# Tn-seq Sequencing Data Processing Pipeline

Jennifer Stiens
2023
j.j.stiens@gmail.com


## Overview of Process

1. Download from genewiz and sanity check QC to make sure downloads intact
2. FastQC (optional)
3. Illumina adapter trimming and QC with Fastp
4. Barcode from index read added to read heading of read 1 fastq files (read converted into 2-line reads, ".reads")
5. Trimming of the transposon tag
6. Mapping with BWA-mem
7. TA-site quantification, removal of PCR duplicates
8. Generation of insertion files (.wig)

This protocol uses primers based on those used in Mendum et al, 2019 (BMC Genomics) where the barcode is included in the i7 index read.
The primers are included as a spreadsheet, 

#### Necessary modules and scripts

tnseq_pro.py module contains all the python functions for processing the fastq and sam files.

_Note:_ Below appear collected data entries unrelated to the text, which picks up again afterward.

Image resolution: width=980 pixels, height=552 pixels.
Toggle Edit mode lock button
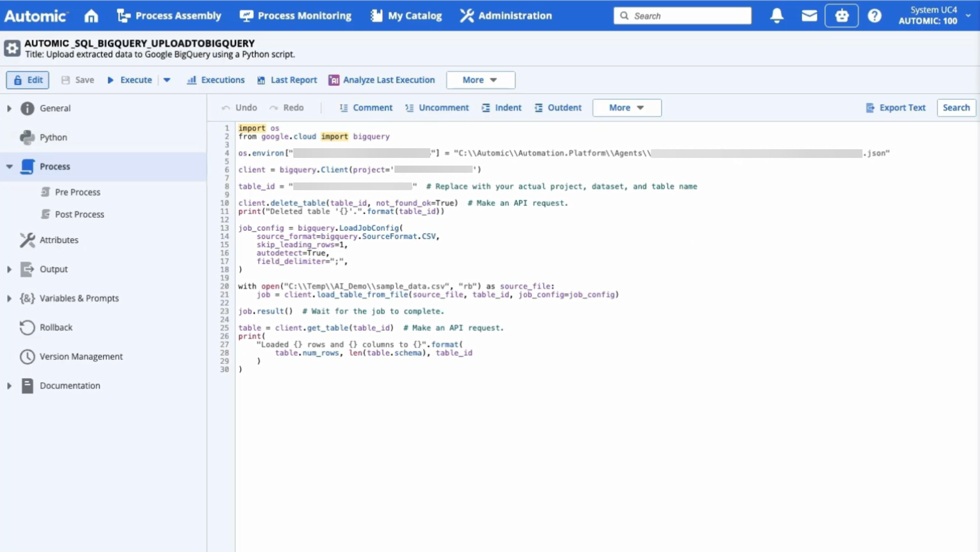(x=28, y=80)
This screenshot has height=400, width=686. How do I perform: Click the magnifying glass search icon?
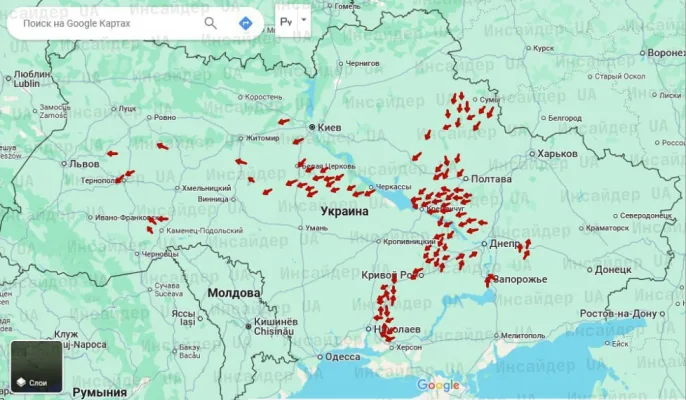(211, 22)
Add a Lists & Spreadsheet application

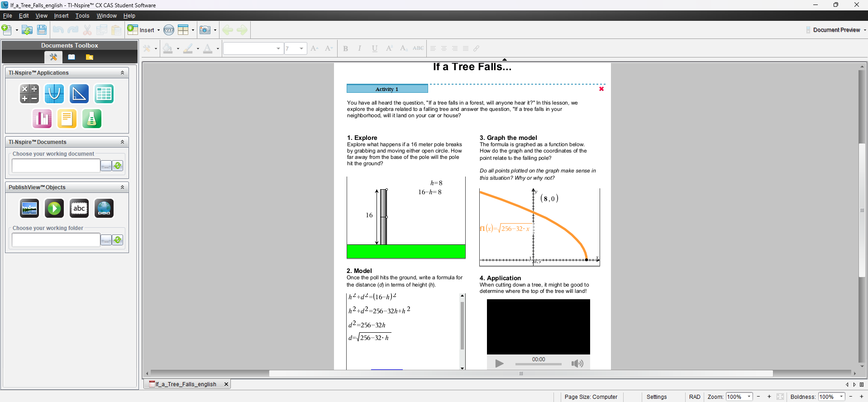104,94
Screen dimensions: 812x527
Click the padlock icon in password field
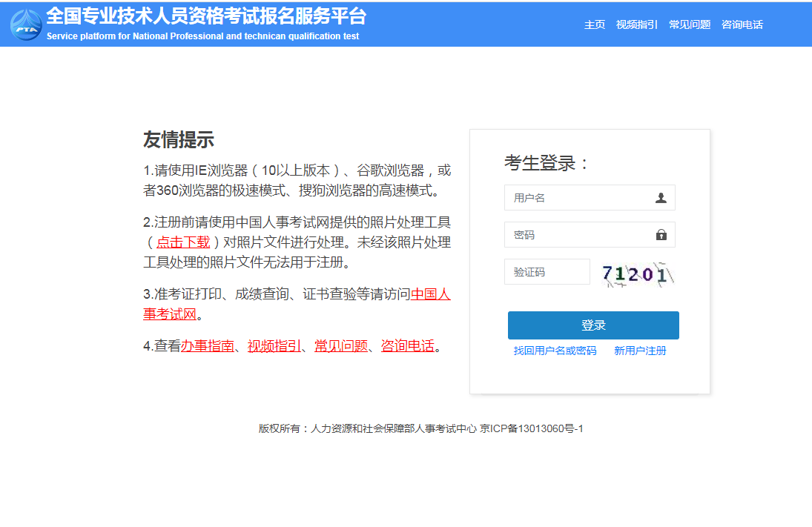661,235
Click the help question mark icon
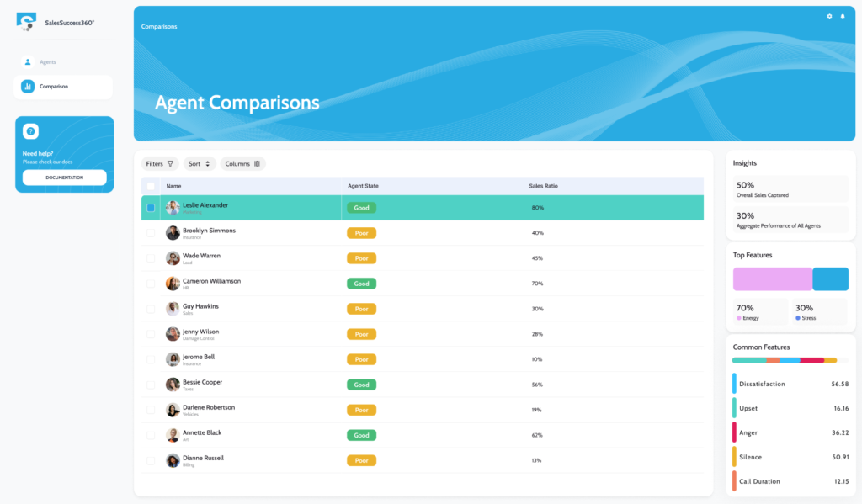This screenshot has height=504, width=862. click(x=30, y=131)
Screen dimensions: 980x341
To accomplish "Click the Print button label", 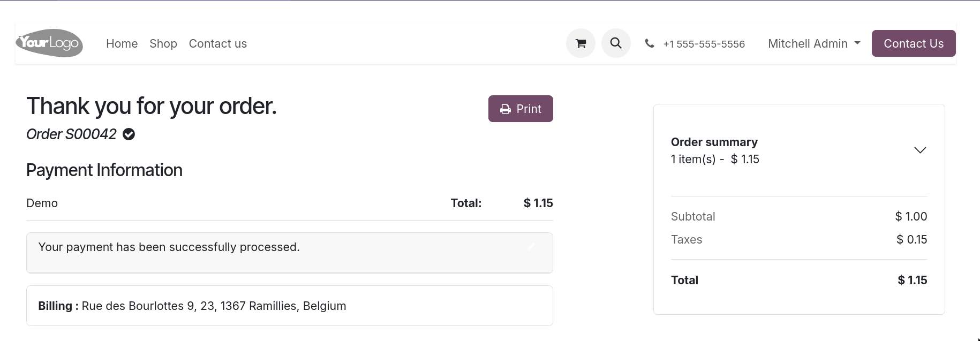I will [529, 109].
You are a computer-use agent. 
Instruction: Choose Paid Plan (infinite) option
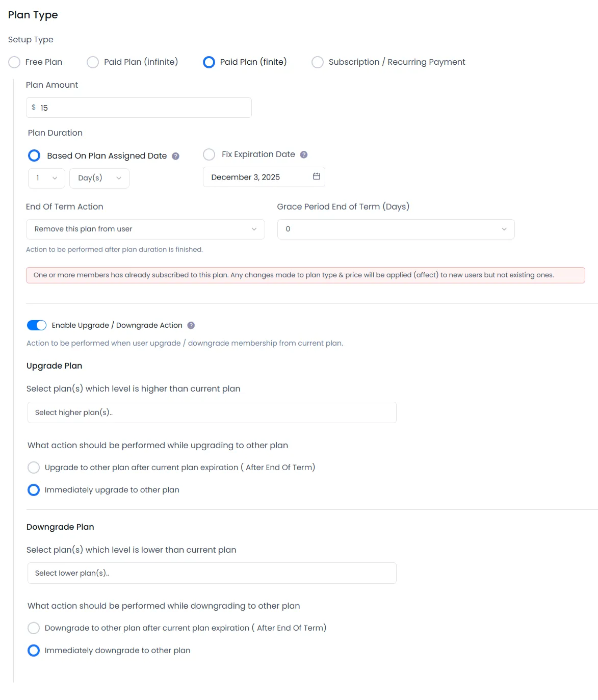(93, 62)
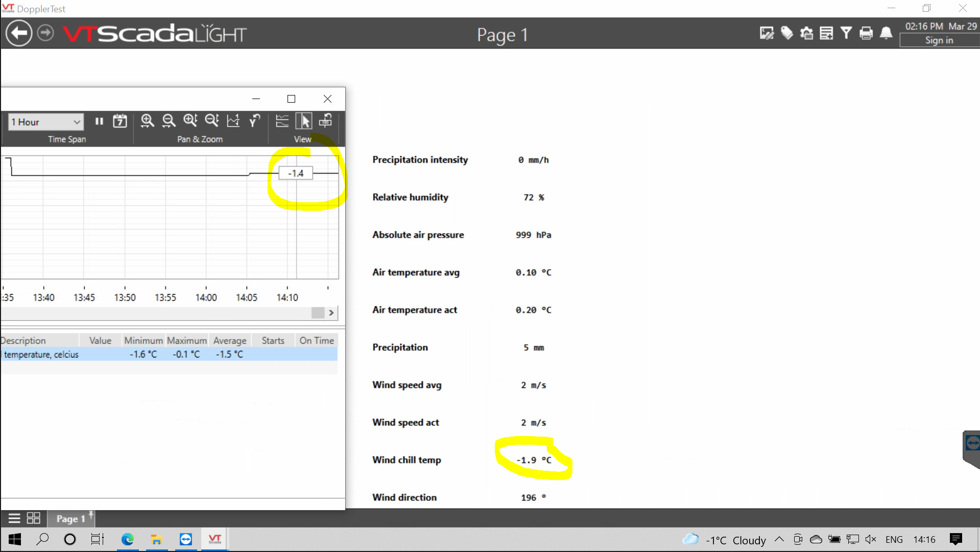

snakemake/tnseq/ directory contains the necessary snakemake scripts for fastp and mapping

### Download from genewiz and sanity checks

In [None]:
#download from genewiz sftp
sftp jstien01_student_bbk@gweusftp.azenta.com
lcd /d/in16/u/sj003/men_tnseq
cd 40-842749567
mget *

In [None]:
#check length of files to see if reads same in all files?
cd fastq
FILES=*.fastq.gz
for file in $FILES; do wc -l $file; done >> sanity_check.txt

# check files downloaded correctly
for file in $FILES; do md5sum -c $file.md5; done >> md5_check.txt

#head
for file in $FILES; do echo $file; zcat $file | head -10 $file; done


### FastQC on all reads

In [None]:
cd fastq
module load fastqc
module load multiqc
FILES=*.fastq.gz
for f in $FILES; do fastqc ${f} -o fastqc; done
cd fastqc
multiqc .


### Fastp for quality control and Illumina adapter trimming of read 1 only 

Don't allow automatic detection or will trim transposon tags which are needed for insertion site confirmation and position. This shouldn't actually trim that many files as most were probably trimmed by genewiz processing.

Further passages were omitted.